03 June 2011 (Friday) – The Forest Research Institute Malaysia’s (FRIM) Forest Products Division team, led by its director, Dr Mohd Nor Mohd Yusoff, visited the Sabah Timber Industry Association (STIA) and conducted a dialogue with the industry in Kota Kinabalu on 23 May 2011.
The dialogue held at the STIA office was attended by 40 representatives from the upstream and downstream industry, with some from as far as Sandakan and Tawau.
The institute’s eight-member delegation, comprising five Programme Heads under the division and two representatives from the Forest Plantation Programme, took the opportunity to present FRIM’s research, development and commercialization activities.
They received positive response from the attendees, fielding various questions ranging from concerns regarding supply of raw material, potential supply from forest plantations and Acasia mangium for product development. Among others, there were also requests for FRIM researchers to visit their factories to help resolve problems.
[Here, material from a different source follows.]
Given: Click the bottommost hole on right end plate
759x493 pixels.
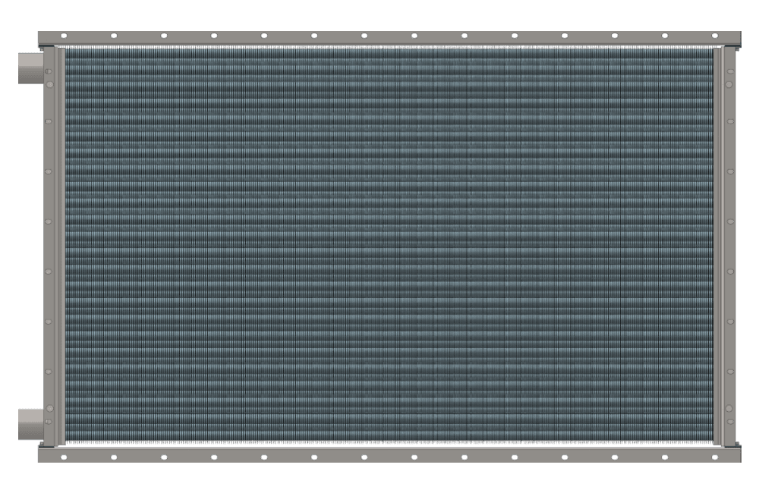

After the dialogue, the group visited the INnovatory Furniture Sdn Bhd, located at the Kota Kinabalu Industrial Park, which produces garden furniture using solely Acasia mangium. On the same day, the FRIM researchers departed for Sibu for a visit arranged by the Sarawak Timber Association (STA).
The following day, the group was received by the STA Group Managing Director/CEO Dato K.H. Wong at the TA ANN Holdings Berhad main office, where a discussion was held and FRIM was invited to collaborate with TA ANN in joint research projects on forest plantation, timber processing and product development.
The programme in Sibu concluded with a visit to TA ANN Timber Complex which houses facilities such as sawmill, plywood mill and moulding mill.
This trip was the first of its kind organised by FRIM in response to a request from members of the Task Force on Forest Products R&D during its last meeting in December 2010. The objective was to engage these stakeholders in discussions to better understand their concerns and local issues.